START Records supplied
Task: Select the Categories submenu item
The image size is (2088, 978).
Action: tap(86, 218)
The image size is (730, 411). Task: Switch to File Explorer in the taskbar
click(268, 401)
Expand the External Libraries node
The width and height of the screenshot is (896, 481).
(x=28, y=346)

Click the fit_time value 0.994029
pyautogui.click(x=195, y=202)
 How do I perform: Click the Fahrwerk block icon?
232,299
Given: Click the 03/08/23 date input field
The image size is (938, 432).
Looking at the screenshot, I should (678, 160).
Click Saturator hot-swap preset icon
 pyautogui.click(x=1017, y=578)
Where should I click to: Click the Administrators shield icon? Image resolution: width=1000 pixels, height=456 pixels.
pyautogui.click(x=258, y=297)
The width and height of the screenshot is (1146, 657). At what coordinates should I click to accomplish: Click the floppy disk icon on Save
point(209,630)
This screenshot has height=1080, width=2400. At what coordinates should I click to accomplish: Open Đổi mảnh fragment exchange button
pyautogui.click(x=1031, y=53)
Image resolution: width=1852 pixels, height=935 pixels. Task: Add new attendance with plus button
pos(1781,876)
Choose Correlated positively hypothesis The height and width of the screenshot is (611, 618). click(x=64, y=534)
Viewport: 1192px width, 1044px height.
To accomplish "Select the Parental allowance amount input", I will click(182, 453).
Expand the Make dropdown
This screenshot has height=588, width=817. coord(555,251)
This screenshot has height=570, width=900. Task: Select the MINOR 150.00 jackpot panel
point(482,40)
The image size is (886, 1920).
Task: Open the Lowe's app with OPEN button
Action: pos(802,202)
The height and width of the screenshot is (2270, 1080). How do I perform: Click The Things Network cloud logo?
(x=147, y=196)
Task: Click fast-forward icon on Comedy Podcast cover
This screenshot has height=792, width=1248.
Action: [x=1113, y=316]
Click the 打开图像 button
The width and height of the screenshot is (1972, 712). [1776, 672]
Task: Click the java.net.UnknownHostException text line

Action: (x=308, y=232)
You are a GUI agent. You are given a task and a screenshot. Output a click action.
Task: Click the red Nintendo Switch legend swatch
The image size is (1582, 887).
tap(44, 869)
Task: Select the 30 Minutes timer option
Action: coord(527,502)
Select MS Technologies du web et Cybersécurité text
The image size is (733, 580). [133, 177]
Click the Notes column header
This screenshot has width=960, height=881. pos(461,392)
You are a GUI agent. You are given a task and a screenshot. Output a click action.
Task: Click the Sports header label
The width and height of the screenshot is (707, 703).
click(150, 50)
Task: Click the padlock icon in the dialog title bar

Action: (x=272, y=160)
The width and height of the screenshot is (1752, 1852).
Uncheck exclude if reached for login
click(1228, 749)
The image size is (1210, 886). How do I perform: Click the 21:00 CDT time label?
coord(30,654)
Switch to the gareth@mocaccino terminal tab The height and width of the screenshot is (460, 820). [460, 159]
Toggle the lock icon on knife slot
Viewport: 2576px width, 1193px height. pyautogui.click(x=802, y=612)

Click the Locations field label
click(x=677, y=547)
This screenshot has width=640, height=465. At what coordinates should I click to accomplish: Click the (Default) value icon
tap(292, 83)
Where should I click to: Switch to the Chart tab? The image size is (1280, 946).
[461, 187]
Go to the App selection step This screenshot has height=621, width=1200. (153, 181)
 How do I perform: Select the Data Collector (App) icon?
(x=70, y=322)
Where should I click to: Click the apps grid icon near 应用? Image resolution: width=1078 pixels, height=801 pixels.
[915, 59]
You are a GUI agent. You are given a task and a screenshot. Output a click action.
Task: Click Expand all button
END Records supplied
### Task directions
The answer must be the line containing "Where should I click to: Click the apps" and every line after it through the end of the records, repeated exactly.

### Written answer
Where should I click to: Click the apps grid icon near 应用? Image resolution: width=1078 pixels, height=801 pixels.
[915, 59]
You are a GUI agent. You are given a task and a screenshot. Output a click action.
Task: Click Expand all button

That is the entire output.